La sucesión interminable de primeros ministros en la última década -siete desde 2016, que recuerda poderosamente la inestabilidad de la Italia de la posguerra- rompió la imagen de gobierno sólido y predecible que caracterizaba a dicho sistema. De aquellos, sólo tres fueron elegidos en las urnas: David Cameron, en 2015; Boris Johnson, en 2019, y el recientemente dimitido Keir Starmer, votado apenas en 2024. Esto revela una grave crisis de legitimidad del otrora venerable y tricentenario régimen político, en la que los ciudadanos sienten que sus representantes no reflejan sus demandas ni ofrecen soluciones duraderas.
Por otra parte, la irrupción de nuevas fuerzas políticas resquebrajó el bipartidismo clásico entre conservadores y laboristas, dando lugar a una atomización del espectro político y a la formación de coaliciones o gobiernos cada vez más frágiles.
Los partidos políticos emergentes como el Reform Party, del demagogo artífice del Brexit, Nigel Farage o el Green Party, dirigido por el ex liberal-demócrata, Zac Polanski, entregado también al extravío, muestran, con sus proclamas maximalistas y ultramontanas, una tendencia centrífuga que polariza de manera alarmante al electorado británico, tradicionalmente pragmático y cada vez más ideologizado. A esa deriva se suma también el Your Party, del exlíder laborista, Jeremy Corbyn, proponente de un anacrónico estatismo y defensor a ultranza de Hamás y de la teocracia iraní, como demostración de su extremismo.
Finalmente, el ascenso imparable y largamente postergado de los poderes local y regional, como los parlamentos de Belfast, Cardiff y Edimburgo, así como los gobiernos metropolitanos de Birmingham, Manchester o Glasgow ha dado lugar a un reclamo generalizado por una mayor autonomía frente al centralismo histórico de Londres.
No es casual que ese modelo parlamentario -sin una constitución escrita- haya mostrado límites a su proverbial capacidad de gestionar con eficiencia los conflictos y de articular intereses diversos en disputa, después del calamitoso referéndum de junio de 2016, cuando una exigua mayoría, cercana a 52% del electorado, decidió, en forma autodestructiva, poner fin a la pertenencia del Reino Unido a la Unión Europea, dando lugar al Brexit.

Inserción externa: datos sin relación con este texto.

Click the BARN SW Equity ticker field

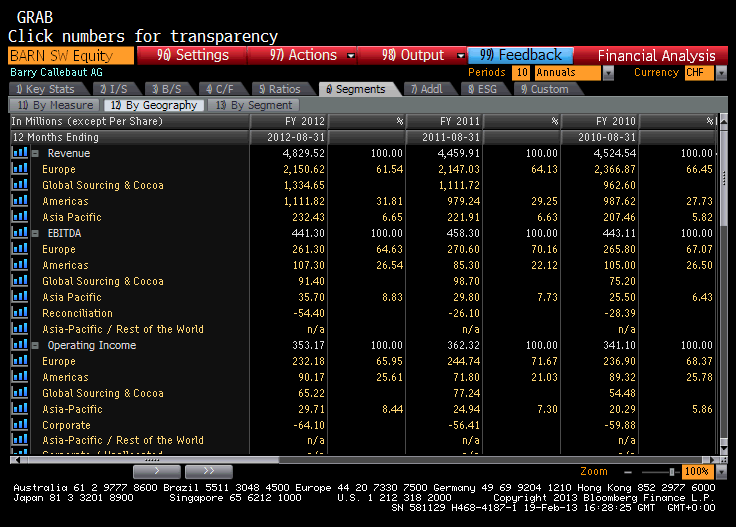(68, 56)
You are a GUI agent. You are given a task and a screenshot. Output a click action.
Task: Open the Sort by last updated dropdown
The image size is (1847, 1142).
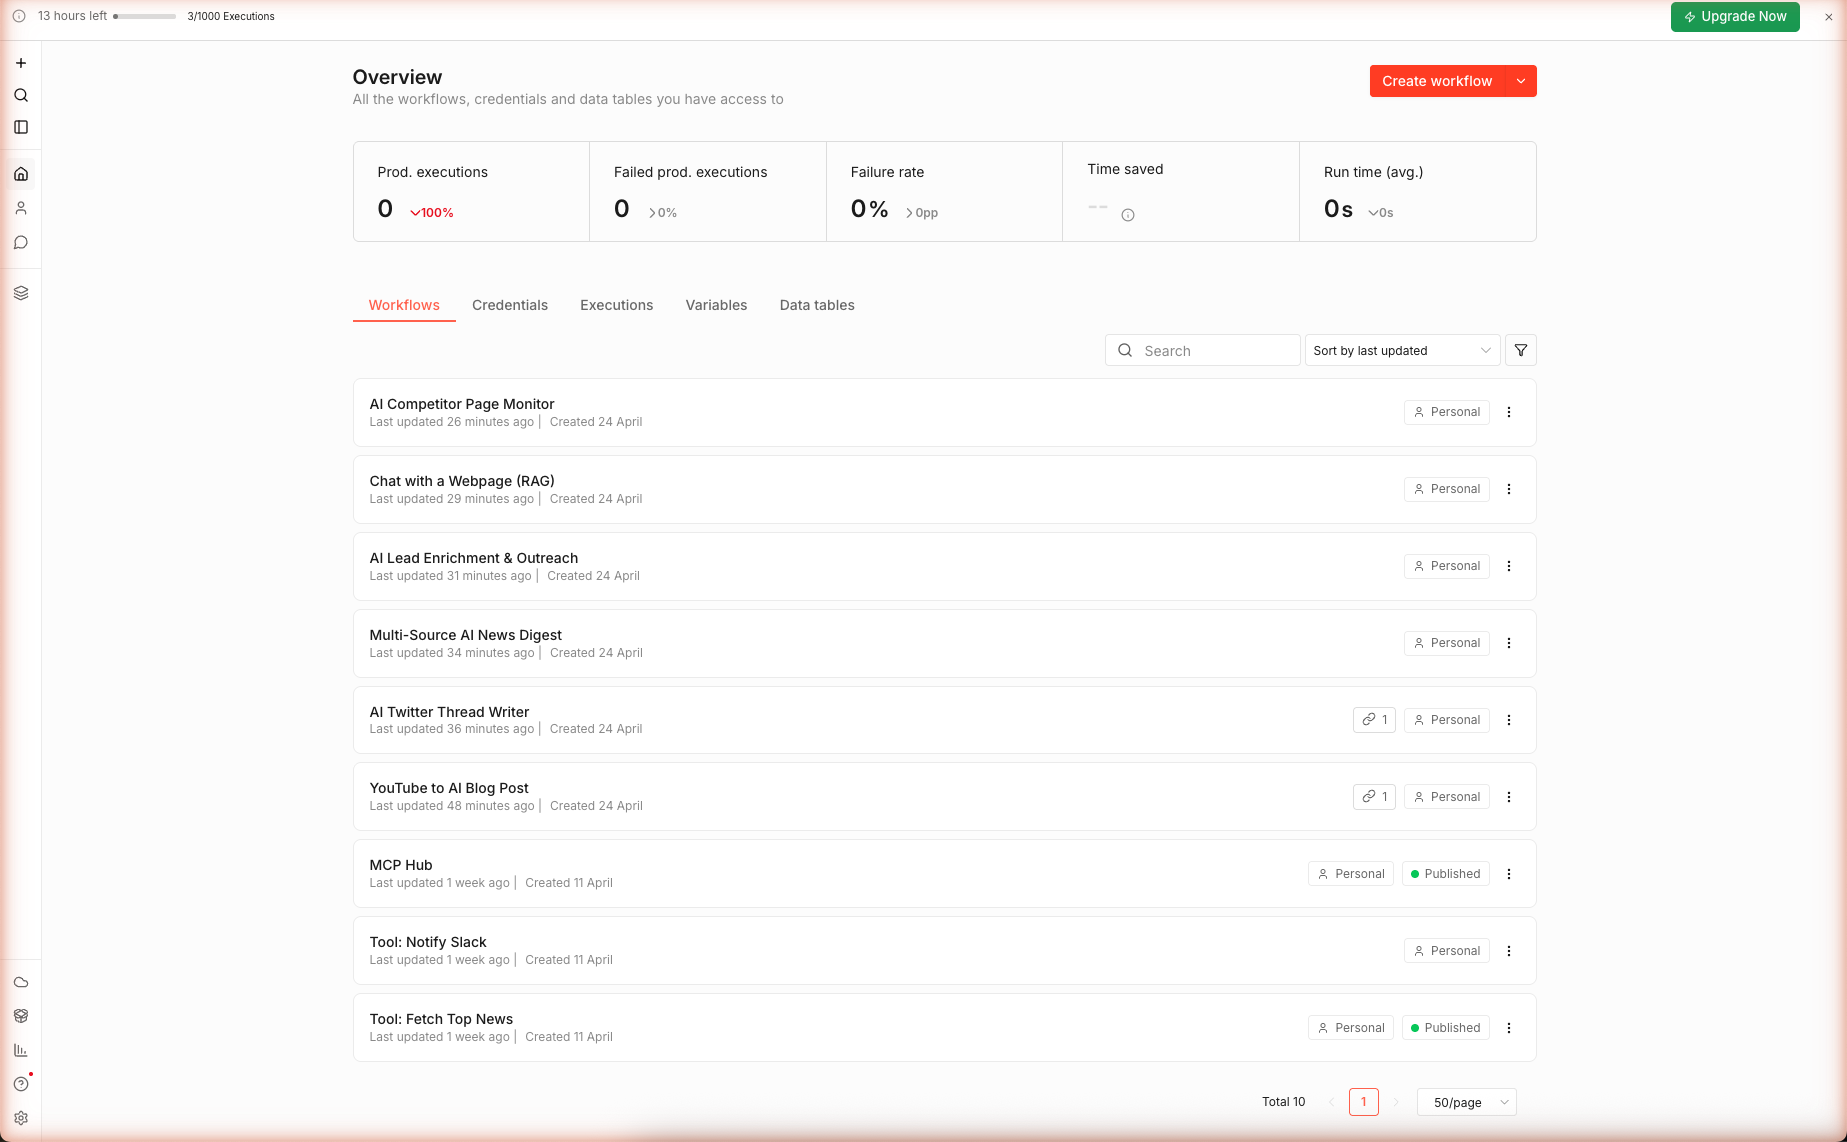point(1401,350)
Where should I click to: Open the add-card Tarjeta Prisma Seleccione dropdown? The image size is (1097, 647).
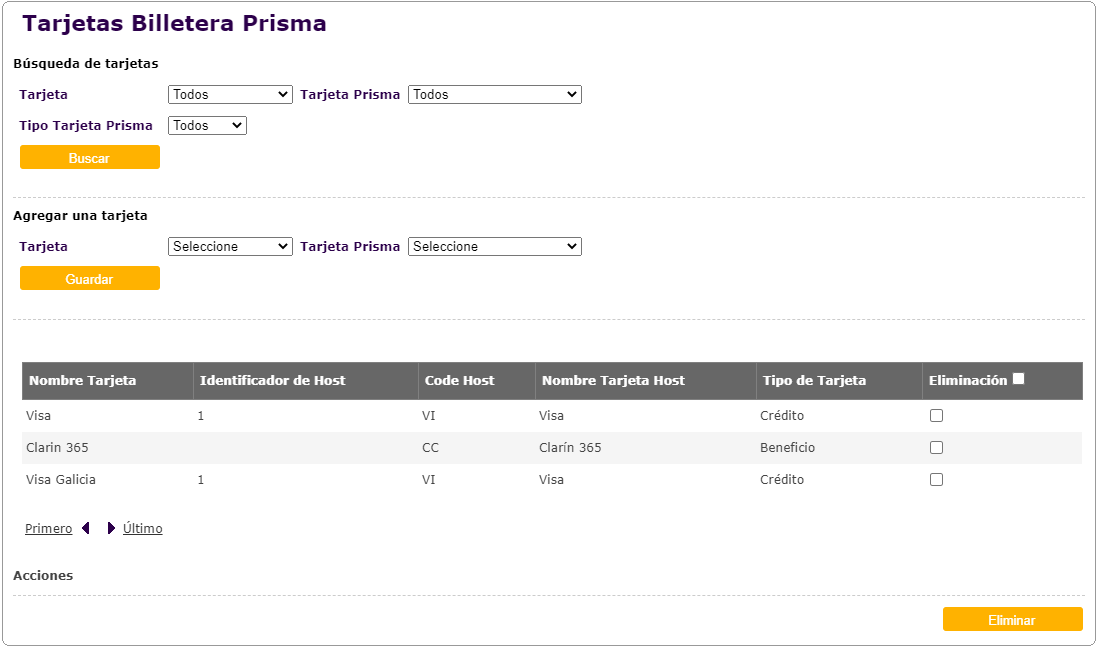click(494, 247)
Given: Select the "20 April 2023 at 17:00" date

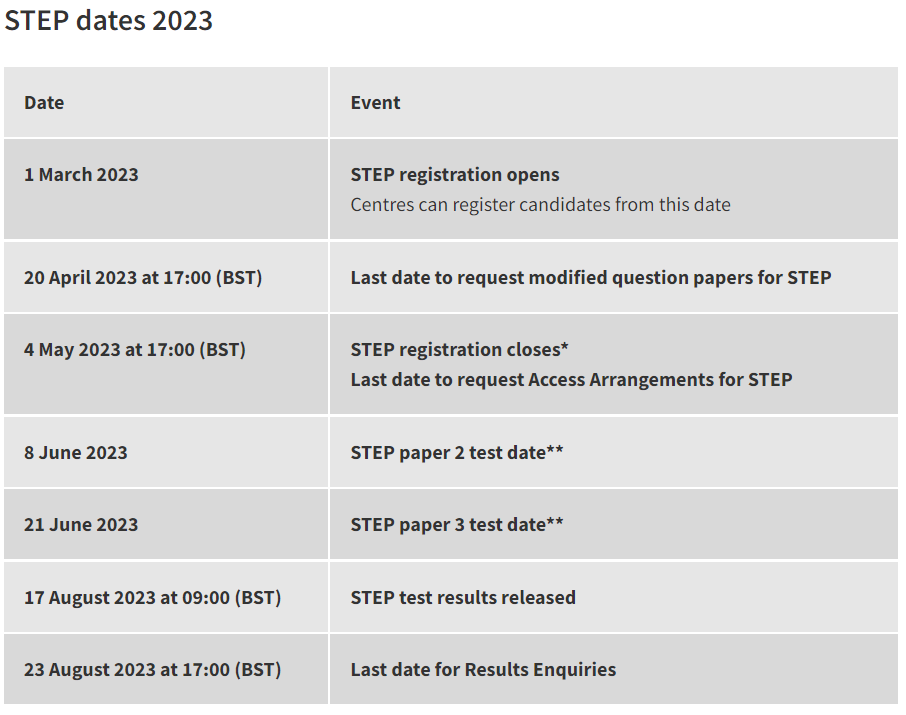Looking at the screenshot, I should [143, 278].
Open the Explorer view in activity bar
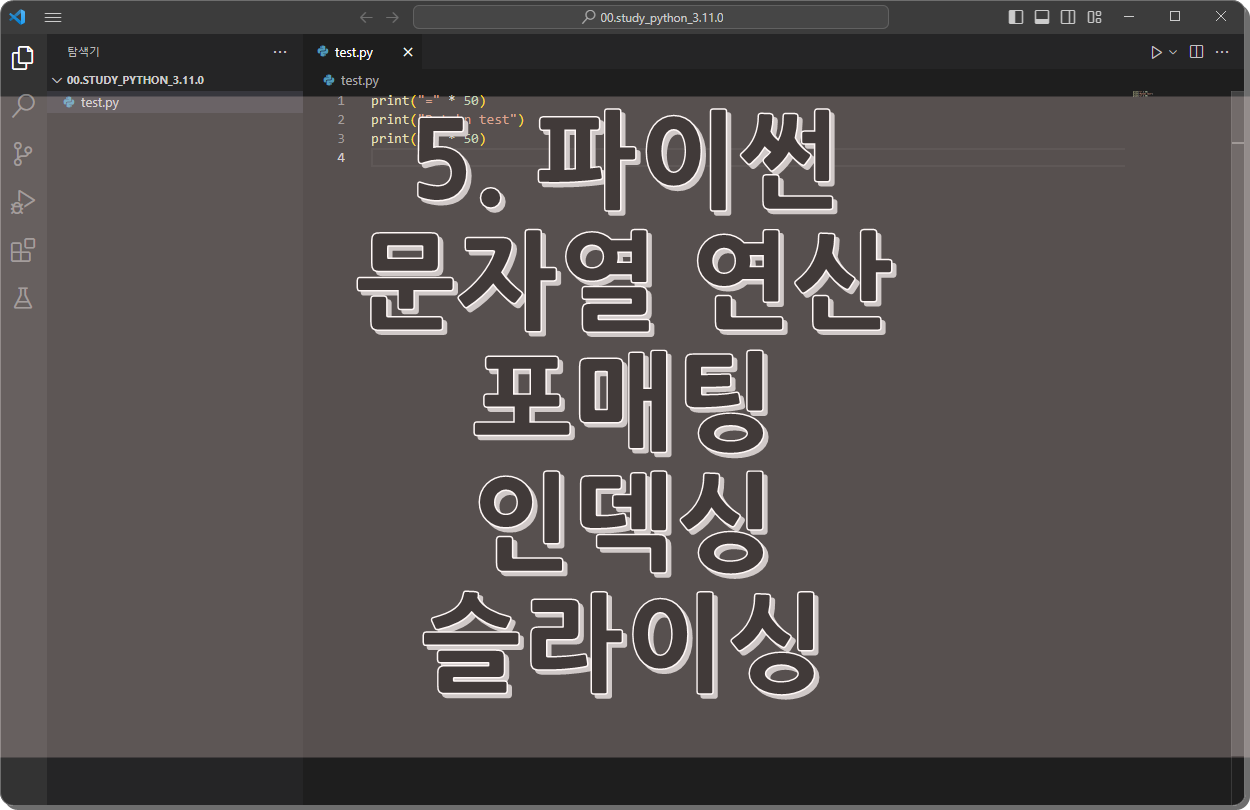Viewport: 1250px width, 810px height. (x=22, y=58)
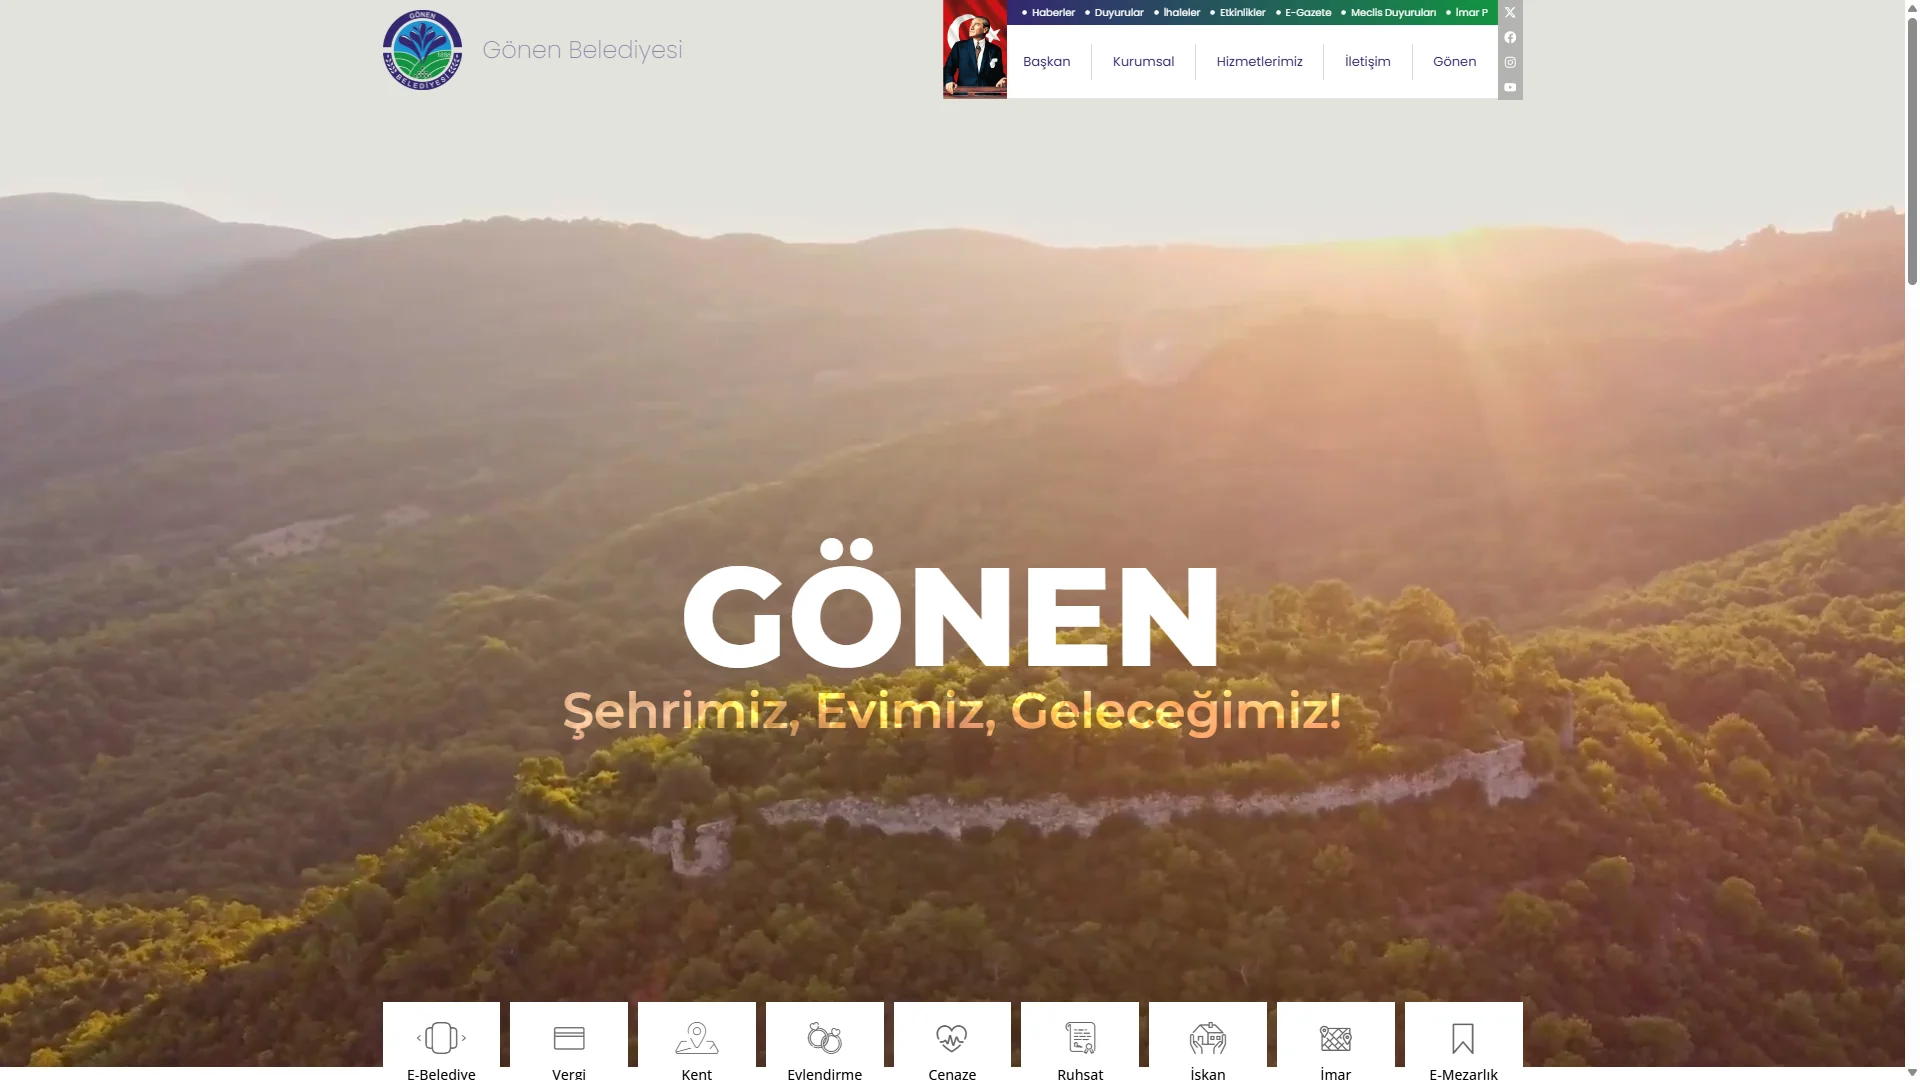1920x1080 pixels.
Task: Open the Haberler link in ticker
Action: pyautogui.click(x=1053, y=12)
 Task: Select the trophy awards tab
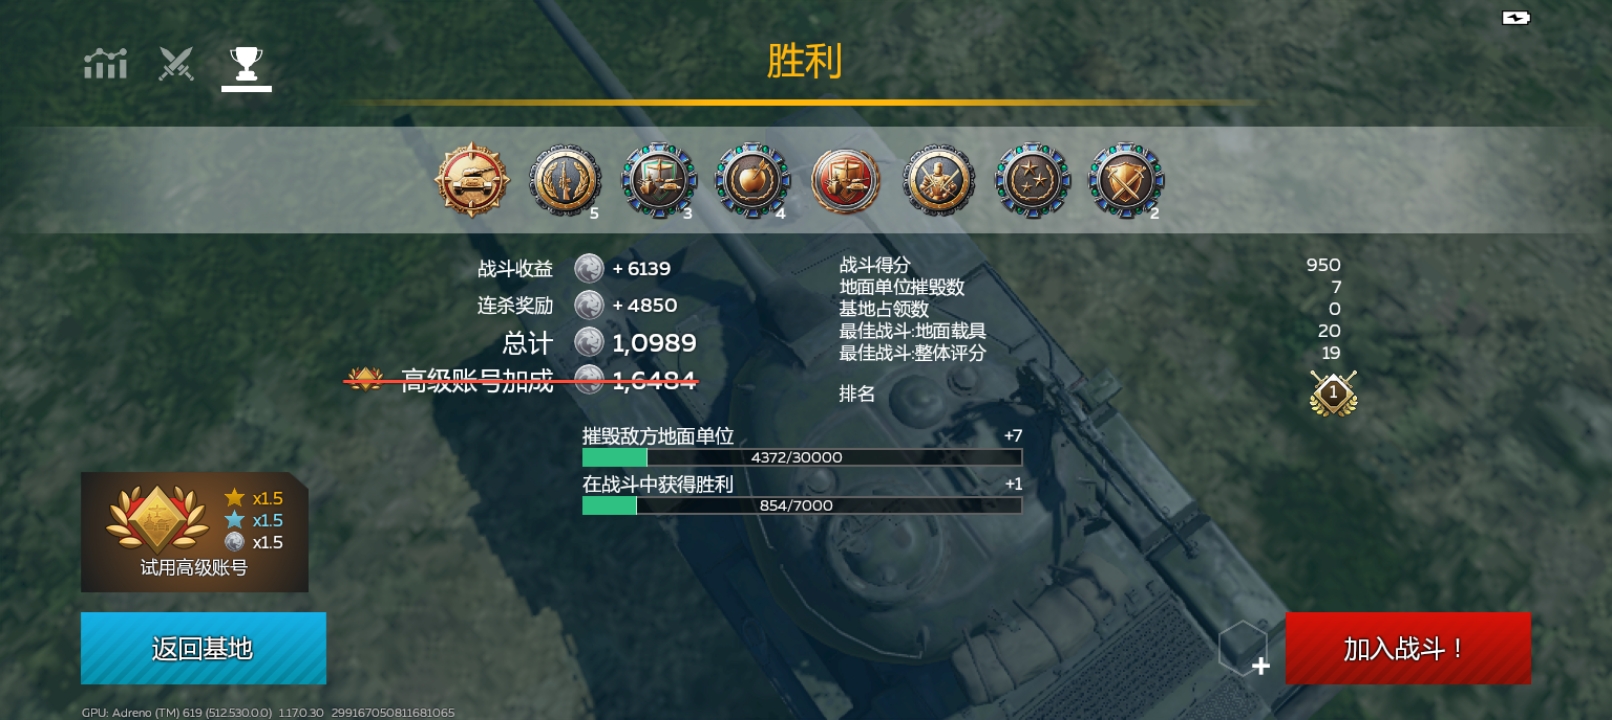click(x=246, y=65)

El desplome del centro político, representado con matices diversos por laboristas, tories y liberal-demócratas y la fuga hacia los extremos han tenido consecuencias trágicas, como el asesinato de la exdiputada conservadora y actual miembro prominente del Reform Party, Ann Noreen Widdecombe, tristemente célebre por sus opiniones y arengas xenófobas y homófobas, en un país donde la violencia política era rarísima o inexistente.
Pero también burlescas, como la próxima elección parcial por la circunscripción de Clacton, ocupada hasta ahora por Farage, quien forzó dichos comicios al renunciar a su escaño tras una intensa polémica por donaciones no declaradas, buscando un enfrentamiento frontal con el sistema político tradicional, al que tanto ha socavado.
Ante tal reto, el resto de los partidos le hicieron el vacío, al no presentar candidatos a la contienda. Esto dejó como único contrincante de Farage a un personaje satírico que se hace llamar Count Binface (Conde Bote de Basura), cuyo nombre y apariencia simulan un cubo de basura plateado en la cabeza. De ese tamaño la decadencia.